All of this makes me ask: Is the market extrapolating capex from the hyperscalers as being a direct assault on cloud SaaS? Are they cutting off their nose to spite their face? At some point, it’s not just the ROIC of the hyperscalers that matters but also the ROIC of the hyperscalers’ customers. Now, a reasonable retort would be that the capex is not cannibalistic. That it is simply one customer replacing another.

That is true to a degree, but if the logic is that the frontier AI labs will eat SaaS on their own, they will be of such enormous size that it would benefit them to look into building out their own infrastructure. It’s not a new story. Google built its own chips for YouTube so it could save the cost of building an entire data center. They also trained and run Gemini on their own accelerator chips. Apple insourced chip design to improve performance. The hyperscalers run their own infrastructure in addition to relying upon external capacity from providers like Equinix. Tesla insourced production of battery cells.

Could it be that the market sees the AI labs as customers to the hyperscalers only for the short term? Probabilistically, it’s not likely, but if there was a slight chance of it, how would that probability be priced in the market?

3. The Best Short

It’s long been a point of contention in this publication that investors do not get paid for the consensus viewpoint. So imagine someone bold enough to put forth the following declarations in the public purview:

February 22, 2020: The coming bull run for the big 5 tech firms

  • The Result: a 40% decline in weeks. Good luck holding on through that.

November 19, 2022: The Downfall of Crypto

  • The Result: A tripling in bitcoin’s price, even with the 30%+ decline in the last few months.

January 18, 2023: Goldman Sags: a bearish take on Goldman Sachs

  • The Result: A 185% return through 2025 in the investment bank, more than double the S&P 500.

March 18, 2023: Forecasting Trouble With US Banks

  • The Result: A 130% return through 2025 for the KBW Bank Index to the S&P 500’s 83%.

February 10, 2024: Xi’s Chokehold on China’s Equities

  • The Result: A 64% return in broad market Chinese stocks and a greater than 50% in the internet-heavy KWEB ETF. Both outpacing U.S. markets.

October 19, 2024: America’s Economic Exceptionalism

  • Since then, U.S. markets have lagged the Nikkei, Emerging Markets, and even Europe.

December 7th 2024: A Gambling “Frenzy” in America

  • A 46% decline in shares of Draftkings and a 60% decline in Flutter, the two leaders in America’s digital gambling markets.

August 2, 2025: Greenlash.

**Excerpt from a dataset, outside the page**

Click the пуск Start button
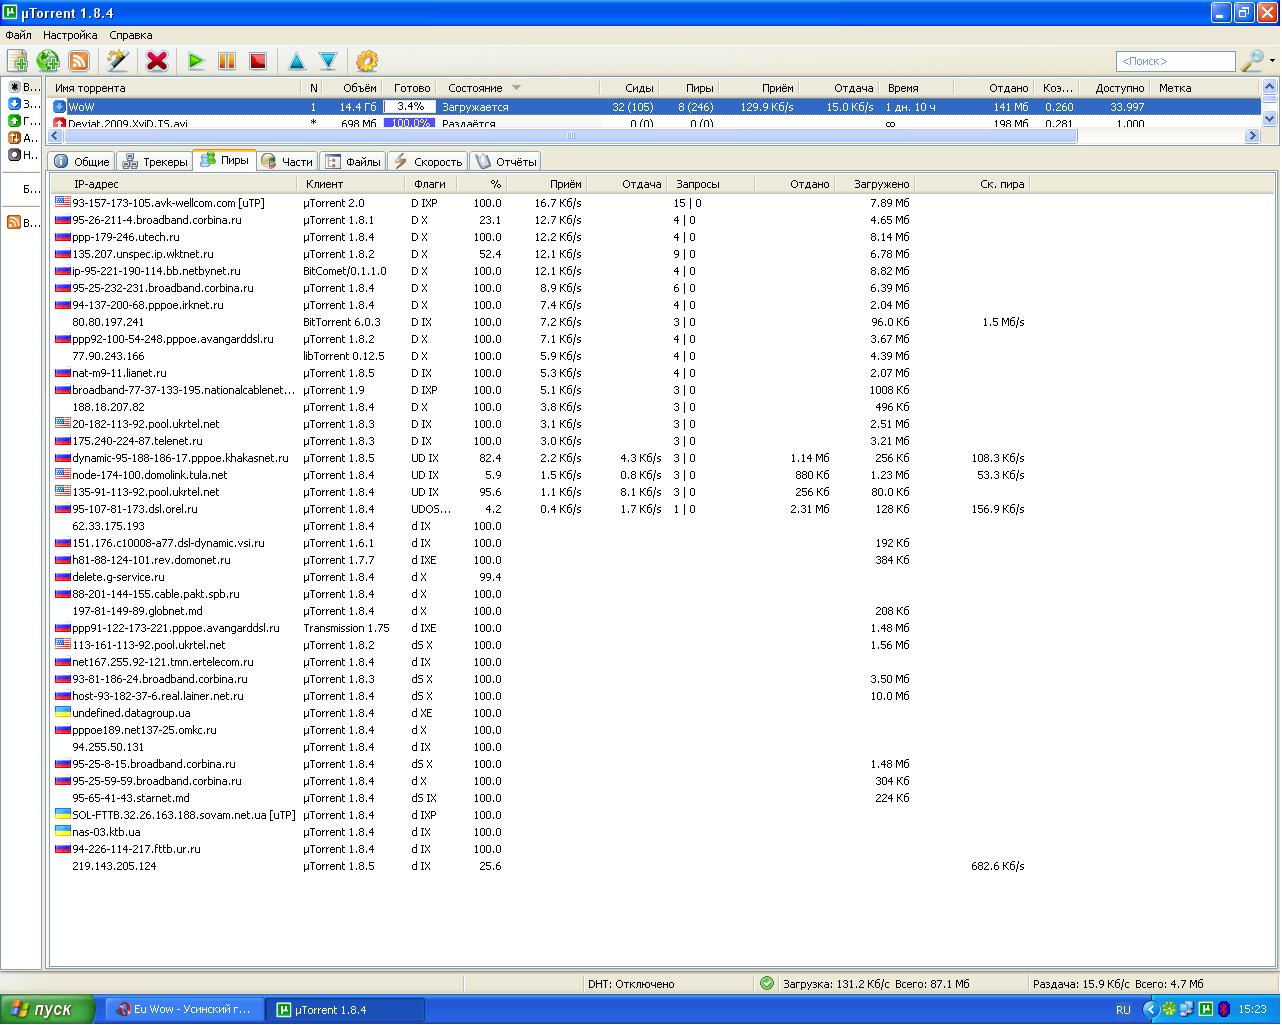The image size is (1282, 1025). point(48,1010)
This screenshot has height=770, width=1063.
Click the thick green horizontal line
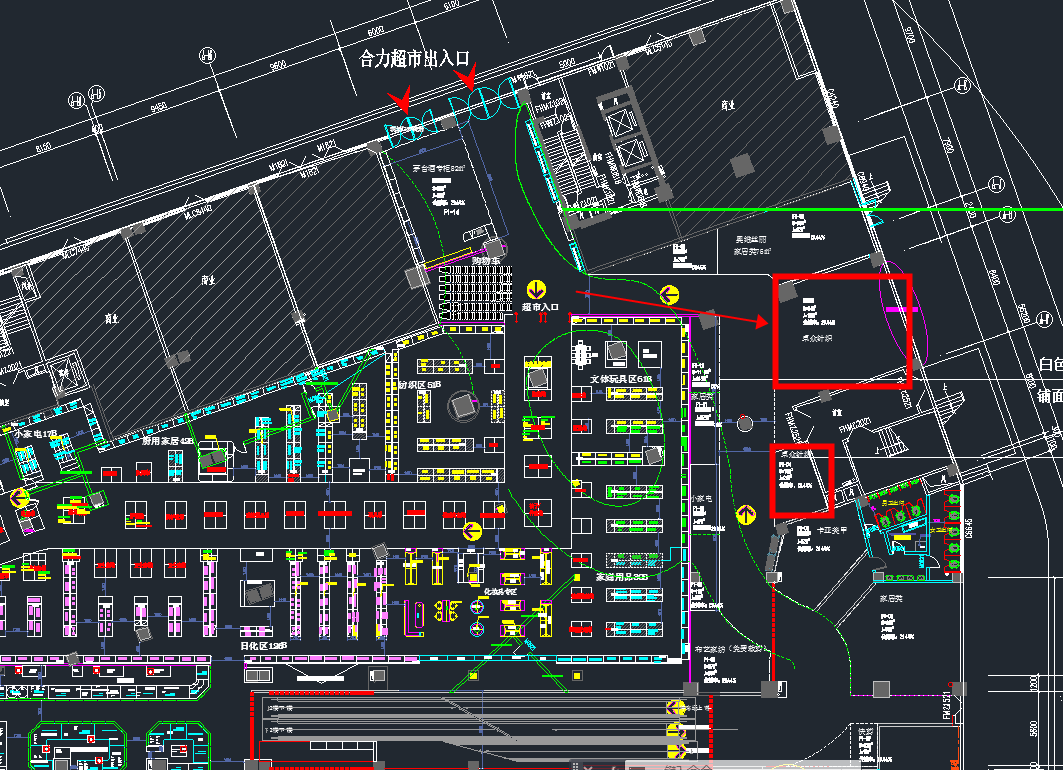(800, 210)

The demise of wind and solar energy

  • A 25% rise in FAN, a wind energy ETF, and a 45% rise in TAN, a solar energy ETF.

Yes, the above track is very real and very public. And it illustrates that there are various points in which views become the consensus. It’s why we have the phrase that news is “priced in.”

And what’s the latest prediction?

Markets love to punish the consensus and tip over boats when everyone is on the same side. And if there is ever a proxy for when one view becomes consensus in the public consciousness, it is the magazine cover. And as of February, the trade EVERYONE hated was the dollar. Per Bank of America:

Figure 6: Bank of America Fund Manager Survey

If I had to make a contrarian bet for 2026, it would be that the dollar makes a mockery of this bearishness. It could happen for a myriad reasons (postponement of rate cuts on US economic health, inflation rekindling, geopolitics, money flows, or market bearishness pushing people to cash). And that’s what should concern people. It pairs with a wrecking of many narratives present in the market now.

And if you’re wondering, no Barron’s is no better, touting the dollar’s strength in October of 2022, exactly when the market bottomed. And they joined the party just two weeks ago. The last dollar prediction they made didn’t go so well (Figure 2).